Properties of natural numbers

With regard to Tony Gardiner's article (Maths Extra, October 3), the adjective "numerate" was in fact coined by P B Ballard in 1928 as a parallel to "literate". The noun followed in due course. Numerate originally meant skills in arithmetic (there was no mathematics in junior elementary schools in those days) commensurate with age.

What surprised me in reading the articles in the Maths Extra was that there was no mention of the properties of natural numbers. In terms of primary children, the associative property of addition and multiplication means that they can be done upwards, downwards, laterally or even selectively, which gives young children plenty of choice or strategies.

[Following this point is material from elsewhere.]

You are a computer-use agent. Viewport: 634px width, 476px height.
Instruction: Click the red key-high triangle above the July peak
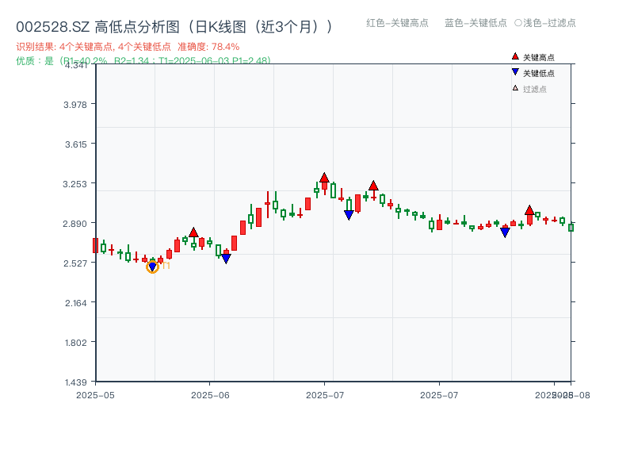(324, 177)
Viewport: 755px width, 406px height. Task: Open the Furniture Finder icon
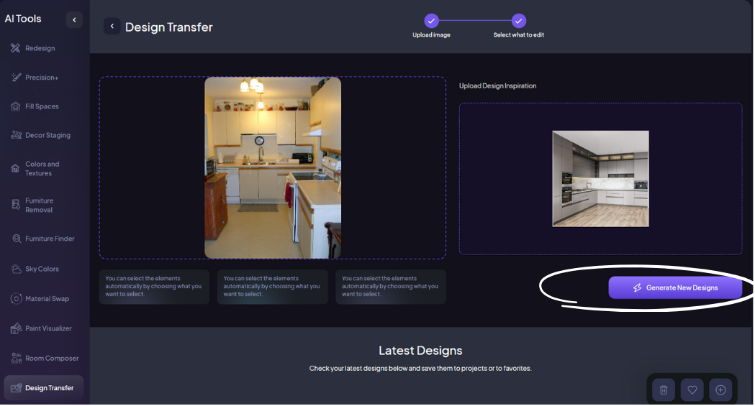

The commutative property of addition and multiplication halves the necessity for learning all the basic number-facts. The distributive property allows children to "chop up" numbers they cannot deal with mentally, operate upon the pieces and put them back again to obtain the correct result, thus permitting the children to go mentally well outside the normal range of number-facts. The reciprocal property of subtraction and division is also very useful in calculating complements.

Ian Thompson tentatively mentions the Dienes blocks for two-digit place value but then consigns them to the cupboard in favour of the Categno cards. In fact, during those "wicked Sixties" we used the Dienes blocks (and others) with great success to show place value up to four figures.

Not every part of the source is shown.